日本人らしくいることの息苦しさと誇りについて

海外に旅行へ行って現地の人に、無視されたり騙された経験もあるけど、圧倒的に優しいなと感じることが多かった。日本から来たというと、「日本人は優しいから好きだよ」といわれることが何度もあったけど、その度にあなたの国の人の方がよっぽど優しいし生きやすいよ。と思ってた。

 

私たち日本人は、他人に○○らしさを求めてしまいがちだと思う。

 

店員らしさ。

子供らしさ。女性らしさ。年齢相応。

 

現代にも強く名残を残している「お客様は神様」精神。

好きな服をなかなか着れない。私自身服にこだわりは全くないつもりだったけど、海外旅行に行ったときに好んで着ていた服は、日本では恥ずかしいと思って着れなかった。肌の露出や季節感、年齢や立場にあった服装をしなくてはと思った。人の目をとても気にしていることに、私自身驚いた。

海外のドラマや映画、動画をみていると、日本では自分の子どもにも子どもらしさを求めているんだなぁと強く感じた。それはドラマの子役の役回りや物語の設定を比べるだけで歴然だ。

 

日本のように資本主義を経て民主主義になった国は多くあるのに、どうして日本ではリベラルの考え方がいまだに染みついていないんだろう。

 

 

 

私は日本で幸せに生活を送りたいから、居心地よく人と接するためにこの原因が何か知る必要がある。

 

 

ヒンドゥー教を信仰するインドネシア・バリで、裏がない人々の優しさにふれてから、これは宗教の問題じゃないかと考えて、宗教の勉強をしてみた。

 

 

宗教と思想の関係は深い。というか、インド仏教の変遷を見ていたら、その土地の人間が持つ思想によって、宗教を変容させているように感じた。

 

インドでは人は迷惑をかけるものだから人の迷惑を許しなさい。

 

中国では家族を重んじる。

 

 

日本は稲作の文化のせいで和を重んじる。

 

日本は国民全員が信仰する強力な宗教がない珍しい国だ。宣教師がキリスト教を伝来したとき、この土地には根付かない。と思ったらしい。八百万の神がいて草木山川人もみなともに成仏するこの国では、一神教は受け入れがたかった。キリスト教が受け入れられなかった原因には時の政権の国策も大きく関わっているんだけど。一方で仏教は権力者が信仰することもあったが、そもそも本来のインド仏教では草花は非情(心なきもの)で転生したりしない。

 

輪廻せず消滅することが人生最大の幸福と考えていたインド仏教が、祖先を敬う儒教が浸透していた中国へ行くと、墓参りやお盆の霊迎えを始めた。インドでは罪でも至親容認の中国へ行けばお咎めなし、なんてことも。

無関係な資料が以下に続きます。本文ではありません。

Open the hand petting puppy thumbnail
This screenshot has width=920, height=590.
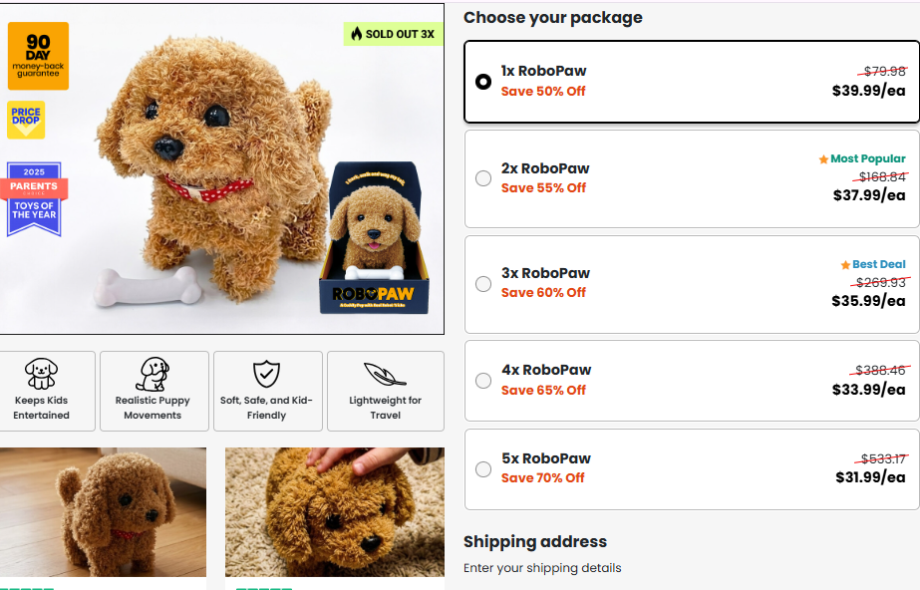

西洋文化も似たようなもので、ユダヤ教キリスト教カトリックプロテスタント様々な信仰が派生した。その影響は大きく、翼をはえた天使しかり天女も、人に優れた能力を許さない国日本へ行けば、翼はなく羽衣になったり。

 

これらの変遷をみると、宗教は人間による人間のためものだと思わざるを得ない。

 中国ではご立派な儒教があるけど、民間には悪鬼や呪いなんかがでてくるおっかない道教が浸透していた。同じ土地に住んでいても階級によって信仰するものが違っていたなんて、ほんとに宗教は自由であるな。と感じた。

 

 さて、宗教によってその人が何を大事にしているのかどのような生き方が理想とされているのかがよく分かった。しかし、肝心のところが分からない。日本人は元来多神教なのだ。一神教に比べて強制力が弱いと思う。この土地や空気が強く求める○○らしさは別のところからきているようだ。

 

 

こんな感じでわだかまりを抱えて月日が過ぎて、今回ようやく一冊の本からその答えを得ることができた!!次回!

 

おまけだけど、宗教に敏感になった私は、旅行をより楽し方法を身に着けたと思う!

北海道・阿寒湖。アイヌは本島の人間が信仰していた八百万の神とは少し違うカムイを信仰している。信仰の違いによるものの考え方がその土地に染みついているように感じられた。

 山岳信仰。山は先祖を弔うところであるから、山神の祭りと祖霊がつながりやすい。山へ行けば仏に会えるという救い。それは中国でも同じだったそう。山で鳥居やお地蔵さまを見かけたとき一礼して感謝の気持ちを伝えようと思った。不思議な力をくれてありがとうって。